Mrs. Horton has gone through sorrow and privations during her long life but the most serious was the death of her husband which occurred March 23, 1860, just before the beginning of the civil war. He was born in 1811, and followed the frontier all the days of his life. Mrs. Horton’s place became a refuge for veterans about the close of this bloody conflict. She had plenty for those days and none of them went empty handed away. She had sons in the army and she loved the cause of the Southland.

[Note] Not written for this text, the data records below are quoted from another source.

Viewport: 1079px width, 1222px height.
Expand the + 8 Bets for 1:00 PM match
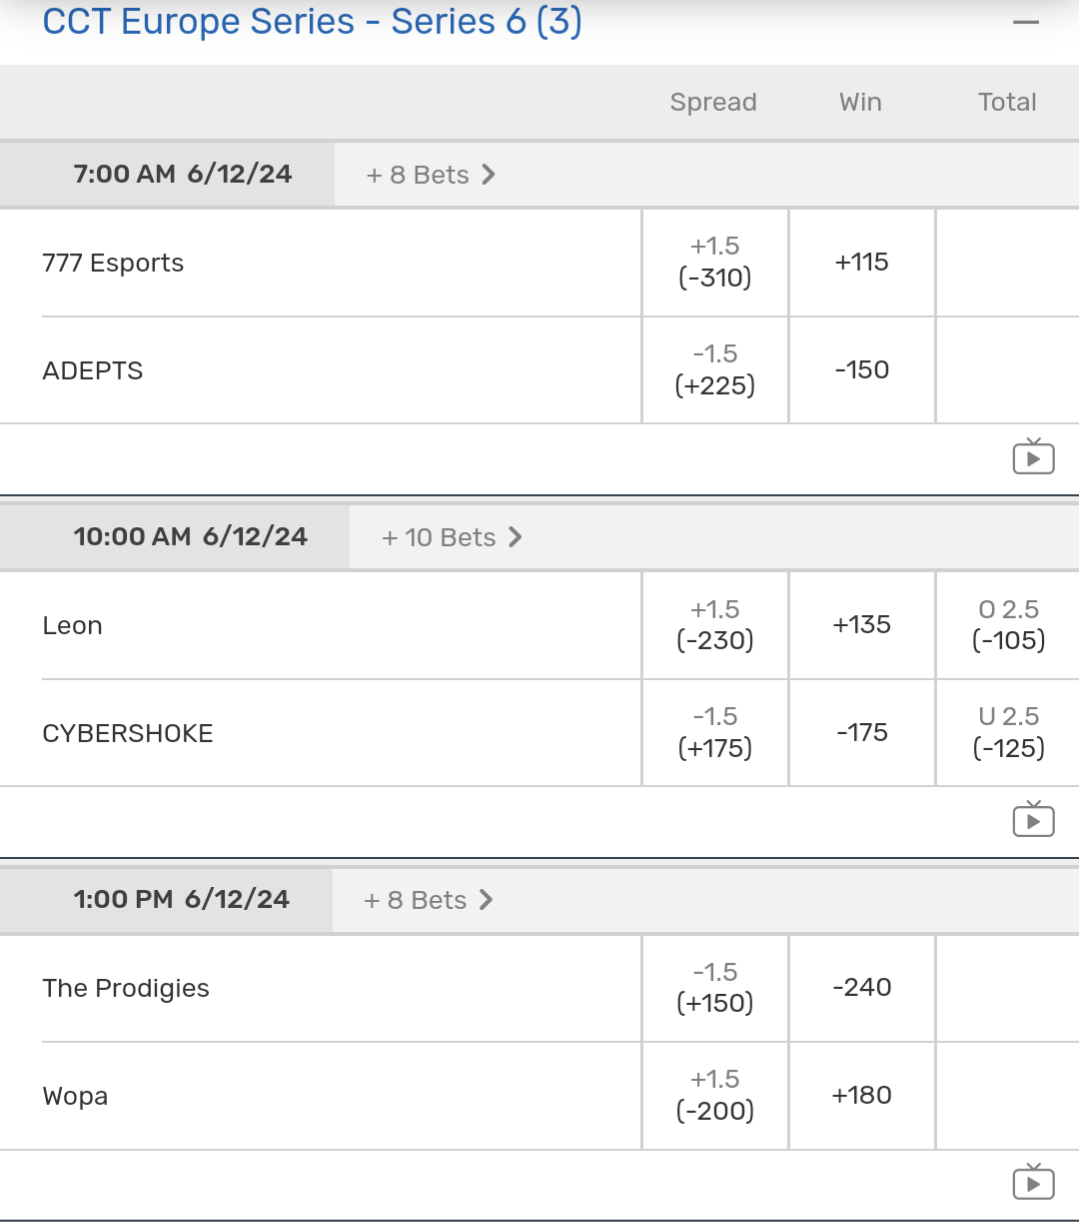(429, 900)

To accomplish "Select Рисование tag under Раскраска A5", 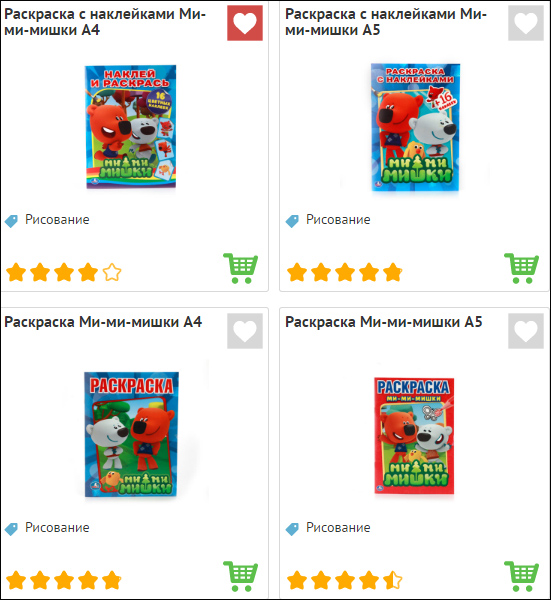I will pyautogui.click(x=338, y=528).
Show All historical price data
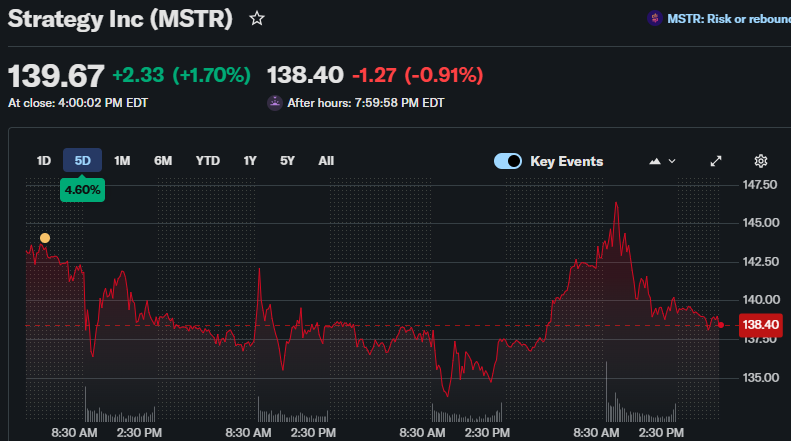Screen dimensions: 791x441 click(326, 161)
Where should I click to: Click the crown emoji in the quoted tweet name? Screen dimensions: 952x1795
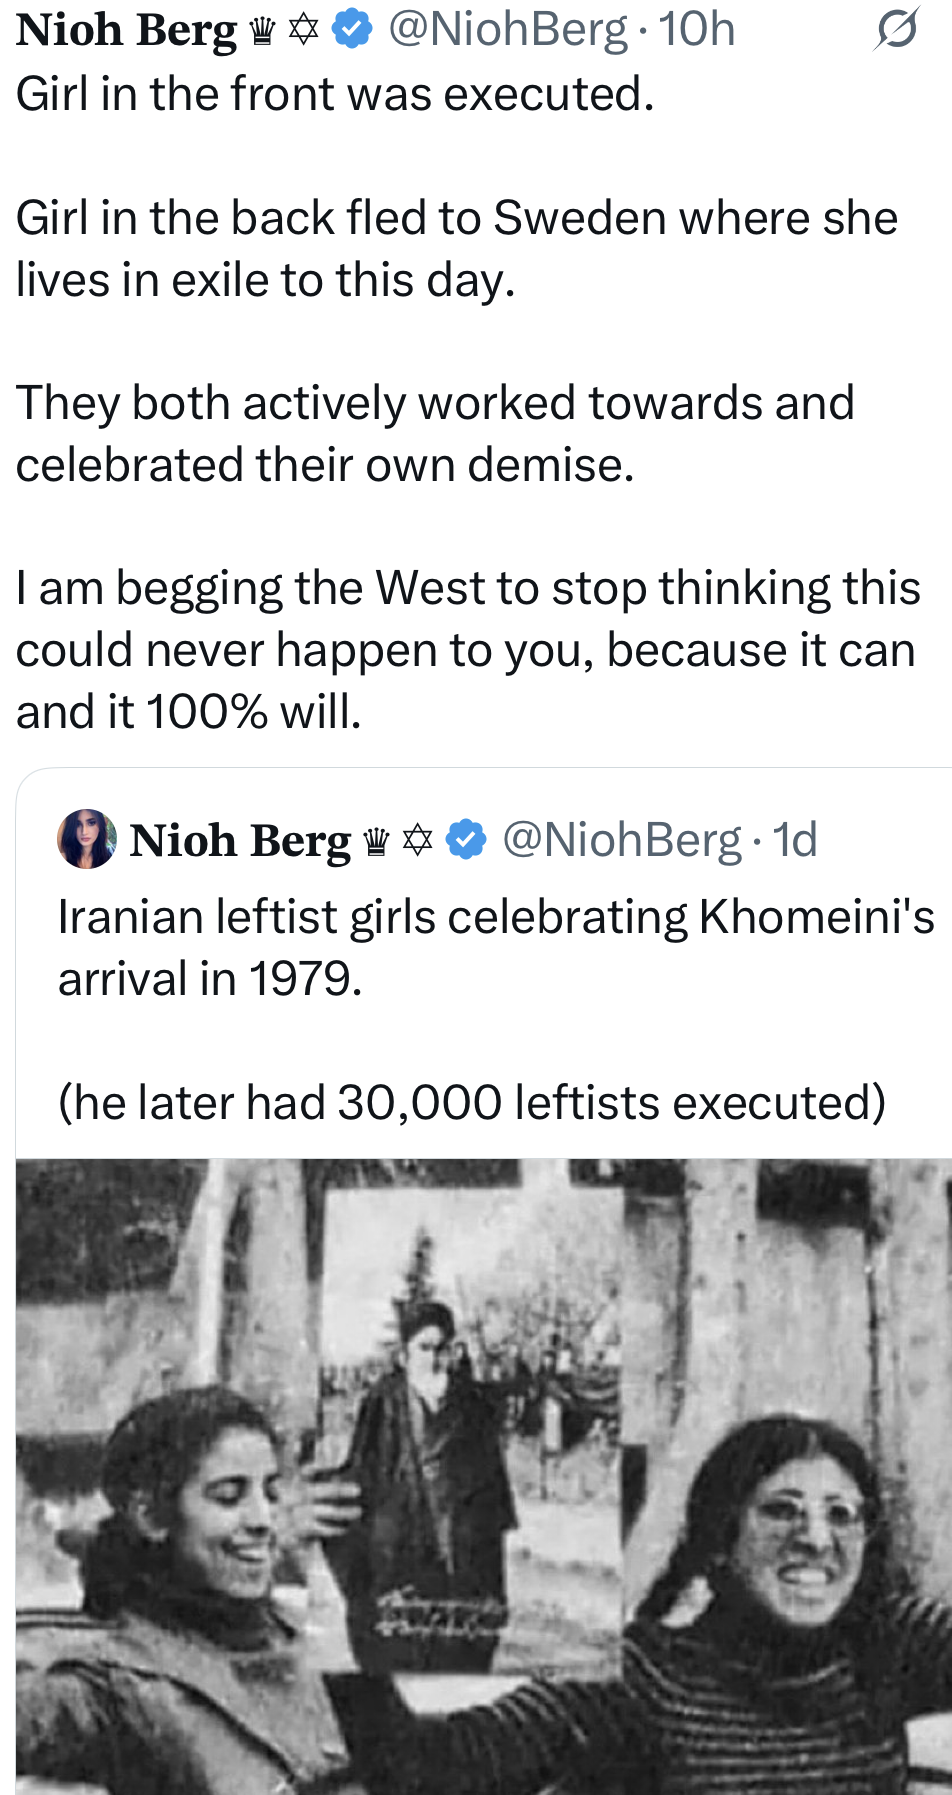376,842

She related that during the war she had occasion to talk to a neighbor about the shearing of 700 or 800 sheep and in the course of the conversation he remarked that she must have considerable money as she had sold $500 worth of steers, and $100 of this and $100 of that and now had a great many sheep to shear. A stranger overheard the conversation and in a few nights she was disturbed. Going to the door she saw some one in the moonlight drop behind a tree. She aroused some of the family and the party ran away. Her son John, who was unable to be in the army at that time, got up and tried to load the only gun, a rifle, on the place. He could not get the ball down to the powder but down enough he thought to do good work. They did not wait long until the party appeared from another direction. When he got close enough the son opened up on him with the rifle but the ball wounded him only slightly. The dogs were put after him and the daughters brought an ax into play but then the fellow got the best of the chase. A neighbor, A. F. McDonald, heard the shots and surmised that something was wrong. He thought he heard a horse running and shortly the man passed in a run, making as much fuss as a horse. This running was what he heard. The party was afterward caught and sent to the army. Afterwards he deserted and joined the Federal army.

Mrs. Horton says she was not brave. One night during the war no one was with her but small children. There was much talk of the negroes uprising. Consequently she was easy to catch onto anything that looked out of the ordinary. She happened to look toward the field. She saw what she thought was a negro raise his head. He lowered it. Then raise it again. By this time, she was scared badly. She took up her little child which had the measles and led another one or two into the high oats nearby. The oats were wet with dew which made it very dangerous for the sick child. She remained there as long as she dared to and then returned to the house. The negroes head was still where she saw it before. Then she knew it was their horse which had been staked out there without her knowledge.

An incident what happened during the war was related. It appears that a company made up largely of men from this county was located at Bonham about 1863.

A number of soldiers who were members of this company had furloughs and were in and around Greenville for a short stay. They were tired of army life and decided to go to Mexico. Arrangements were made and Chris Arnold, Jim Garrison, Leonard Garrison, Joe Roby, Jake Dunn, George Capeheart, John Hunnicutt, John Hughes and several others made up the identity of the party. Mrs. Hunnicutt remained behind and later left to join them at their destination. She returned in a year. She had found no trace of them. It is supposed that they were butchered by Indians. The nearest news they had from them was a little pony carried away by one if them. It turned up here after some time but it could tell no tales of those it accompanied away.

Mrs. Horton is passing the remaining years of her life away near this city, dreaming of those happy days, days of sacrifice and privations, but to those who passed through them, the happiest days the world ever knew. Long may she dream of those days.